TRECHO SELECIONADO>

Sobre esses processos que sou obrigada a falar. É a temática que escorre em mim pelos poros: do osso às lágrimas.
Passei pelo processo. Uma redenção, um prender-se à si só, como um caminho desconhecido por uma longa noite gélida e sem luzes. O caminho, meu camarada, é in.
Assim já dizia Caio Fernando, todo sábio em sua acidez de palavras. E por sua proteção linguística, segue meu mote:
--O processo é in, não é off.

Recomeço a escrita por aqui: O processo nosso de cada dia - Take 2.
Corremos. Eu corro, tu corres, ele corre (mas o tu nem mais existe!). Corremos. Todo tempo. Limitados por 140 caracteres, corremos. Com um medidor de qualidade de vida que tiquetaqueia em nossos pulsos, corremos. Pelas sarjetas que jogamos nosso lixo e onde dormem cachorros e seres a-sociáveis, corremos. Não envelhecemos mais na corrida contra o tempo. Há pílula para tudo: para correr, para dormir, para comer, para as diferentes escolhas que a gente não faz na vida.
Corremos... alucinadamente... corremos... arfamos... corremos, uma perna atrás da outra... corremos... dores que surgem e nos aplacam... corremos... suores que nos atrapalham a visão... corremos... pedrinhas que intercalam o caminho... corremos... chuvas... corremos... ônibus... corremos......... Cai.

Recomeço, pelo take 3: Processando a vida. Let's go!
Quem sabe dessa vez consiga eu divagar menos e  colocar no papel as palavras e frases e orações e pontos-e-vírgulas que ficaram tão claros em minha escrita mental.
É in, não off.
Estive dentro do processo. é sufocante. nada, de repente (e não é nada de repente), faz sentido. quando você cai no processo, é porque muita água já rolou. é porque os por quês são em demasia. é uma fruta sem gosto, um som sem sintonia, uma cor que se esvai dentro de você.
Assim, dentro do non sense, você se perde.
Quando nos perdemos, o processo, que é in, não off, se faz necessário.
Alguns paliativos até nos enganam: mas   quem tá no processo sabe que não há fuga.
Não há pastilha salvadora, cara, o que cura o de-dentro é só o In. Mas, usar das chagas para inventar em si próprio o antídoto, dói: é preciso tomar do próprio veneno para se refazer.
É in, não off.
Quando está em processo, de nada adianta ter os melhores amigos, a melhor família, ouvir as melhores piadas, escutar os melhores conselhos ou ler os melhores livros. Ter o melhor afago do melhor amigo do homem ou fazer os melhores passeios, é vão: tudo em você está manchado de fel.
Até os amigos, no repente, assumem a fisionomia distorcida, do inimigo em propensão. Eles tomam decisões desgostosas, possuem atitudes monstruosas. Os amigos. Amigos?
É in, não é off.
Por ser in, nos enclausuramos a ponto de não encontrarmos a porta de saída. Ficamos tão in, em nosso casulo, cultivando nossas interrogações num calor quase maternal, que bem fica difícil retornar.

TAREFA PROPOSTA 1>
No texto sobre o processo, qual é o título dado ao take 2?
O texto e a listagem não têm nenhuma relação entre si.

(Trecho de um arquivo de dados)
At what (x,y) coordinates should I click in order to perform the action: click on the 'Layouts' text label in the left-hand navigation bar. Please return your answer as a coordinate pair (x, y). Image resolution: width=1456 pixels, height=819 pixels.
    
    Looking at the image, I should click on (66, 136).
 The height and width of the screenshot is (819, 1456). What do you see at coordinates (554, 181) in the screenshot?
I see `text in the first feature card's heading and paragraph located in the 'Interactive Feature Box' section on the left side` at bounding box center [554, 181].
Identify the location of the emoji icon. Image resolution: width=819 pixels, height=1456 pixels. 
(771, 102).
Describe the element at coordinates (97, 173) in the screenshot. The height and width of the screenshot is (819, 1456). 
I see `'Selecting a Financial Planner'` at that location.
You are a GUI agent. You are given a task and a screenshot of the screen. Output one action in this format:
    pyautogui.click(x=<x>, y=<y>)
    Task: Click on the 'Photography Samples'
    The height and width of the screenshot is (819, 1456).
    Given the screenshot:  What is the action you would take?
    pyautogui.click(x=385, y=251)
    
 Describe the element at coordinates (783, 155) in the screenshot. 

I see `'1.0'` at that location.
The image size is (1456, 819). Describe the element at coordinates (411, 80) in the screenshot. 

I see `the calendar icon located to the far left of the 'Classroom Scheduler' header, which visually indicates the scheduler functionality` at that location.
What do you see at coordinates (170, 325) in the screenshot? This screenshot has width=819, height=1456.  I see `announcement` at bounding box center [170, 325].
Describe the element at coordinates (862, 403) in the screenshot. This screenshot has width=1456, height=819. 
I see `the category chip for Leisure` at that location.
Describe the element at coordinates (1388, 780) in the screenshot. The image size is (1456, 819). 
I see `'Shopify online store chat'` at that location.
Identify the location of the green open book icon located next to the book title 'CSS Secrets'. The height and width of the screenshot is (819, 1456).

TAREFA PROPOSTA 2>
Reescreva como uma lista JSON de strings, uma para cada linha e sem as linhas em branco, tudo o que vai da linha da listagem que contém "You are a GUI" até a linha que contém "pyautogui.click(x=385, y=251)", incluindo ambas.

RESULTADO 1>
O processo nosso de cada dia.

RESULTADO 2>
[
  "You are a GUI agent. You are given a task and a screenshot of the screen. Output one action in this format:",
  "    pyautogui.click(x=<x>, y=<y>)",
  "    Task: Click on the 'Photography Samples'",
  "    The height and width of the screenshot is (819, 1456).",
  "    Given the screenshot:  What is the action you would take?",
  "    pyautogui.click(x=385, y=251)"
]